Children and the Death of a Pet

We who choose to surround ourselves with lives even more temporary than our own, live within a fragile circle, easily and often breached. Unable to accept its awful gaps, we still would live no other way ~ Irving Townsend

The simple joy that companion animals bring to our lives is priceless. Our pets cheer us, comfort us, delight us, sustain us and love us without condition. Our family of pets is a fragile circle of life. Dogs and cats live a dozen years or so. Horses average two decades, maybe a little more. Smaller animals may grace our lives for a year or less. We will outlive our companion animals and their deaths will break our hearts.

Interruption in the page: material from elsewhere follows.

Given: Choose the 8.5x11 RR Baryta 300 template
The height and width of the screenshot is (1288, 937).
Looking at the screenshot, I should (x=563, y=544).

If we continue to live with pets, we will experience this grief many times.

The sadness we feel when a beloved pet dies is natural. It is part of the pain that comes with losing someone we love. But pet loss is often made more painful for children because adults do not understand how deep the attachment to a pet can be. Additionally, the death of a pet can be murky waters for the parent to wade through with their child.

I fully believe in honoring the circle of life and this includes Tiny. In her three short years, she has been with me when I have ended the suffering of many of our ill family pets. While many parents would balk at the thought of exposing such a small child to euthanasia, I believe that just as our pets are a part of the family, our entire family should be given the opportunity to be with them as they move away from their life on earth.

Has this been tough on Tiny? Yes, at times. This year alone we have had to put several of our cats to sleep. Tiny has become very leery of the vet’s office thinking that every time we go, we will leave empty handed. However, Tiny insists on coming with me knowing full well that our beloved kitty will be passing away with our help.

Tiny is in tune with death in ways I cannot even understand. She is also in tune with all of our pets. It would devastate her MORE not to be there when we eased their suffering.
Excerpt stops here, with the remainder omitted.